14.8 Force Majeure. Neither Party shall be liable for any failure or delay in performance due to causes beyond its reasonable control, including natural disasters, epidemics, government actions, supply chain disruptions, or platform outages, provided the affected Party gives prompt notice and uses commercially reasonable efforts to resume performance.
14.9 Counterparts. This Agreement may be executed in counterparts, each of which shall be deemed an original, and all of which together shall constitute one and the same instrument. Electronic signatures shall be deemed valid and binding.
14.10 Headings. The headings in this Agreement are for convenience only and shall not affect the interpretation of any provision.
14.11 No Third-Party Beneficiaries. This Agreement is for the sole benefit of the Parties and their permitted successors and assigns. Nothing herein, express or implied, is intended to confer upon any other person or entity any legal or equitable right, benefit, or remedy.
14.12 Publicity. Neither Party shall issue any press release or public announcement regarding this Agreement or the relationship between the Parties without the prior written consent of the other Party, except as required by applicable law.
[Signature Page Follows]
IN WITNESS WHEREOF, the Parties have executed this Agreement as of the Effective Date.
By: ___________________________
Name: _________________________
Title: __________________________
Date: __________________________
VENDOR
By: ____________________________
Name: __________________________
Title: ___________________________
Date: ___________________________
[To be completed at execution.

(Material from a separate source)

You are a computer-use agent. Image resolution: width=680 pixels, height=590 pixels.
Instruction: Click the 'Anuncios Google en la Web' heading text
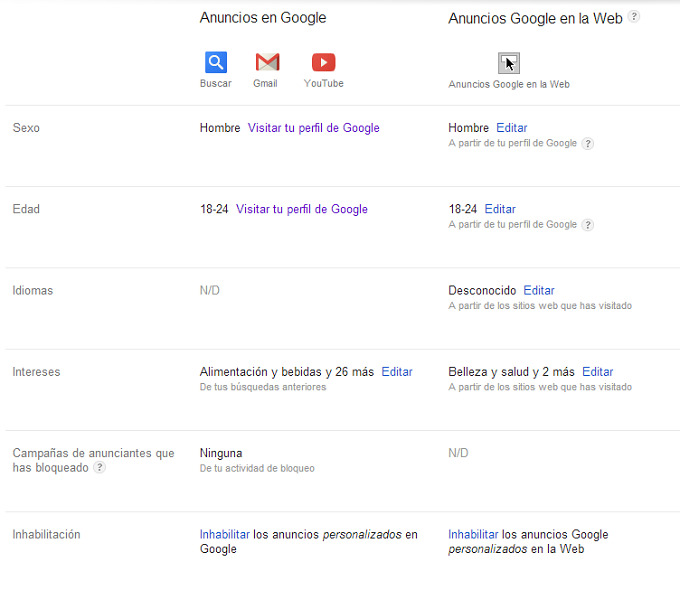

Specify: (i) product name(s); (ii) SKU number(s); (iii) applicable Regulatory Tier for each product; (iv) product descriptions and specifications; (v) wholesale pricing; and (vi) any territory or channel restrictions.]
[To be completed at execution. Specify: (i) return window (maximum thirty (30) days for unused products in original condition); (ii) products excluded from return (with regulatory or safety justification); (iii) process for obtaining return authorization; (iv) shipping instructions and cost allocation; (v) timeline for refund or replacement processing; (vi) condition requirements for returned products; and (vii) any restocking fees.]
[To be completed at execution. Specify: (i) Marketplace Fee percentage (default: 3% of GMV); (ii) any volume-based tiering or discounts; (iii) premium placement or promotional program fees, if applicable; (iv) payment terms and remittance schedule; and (v) any other fees or charges.]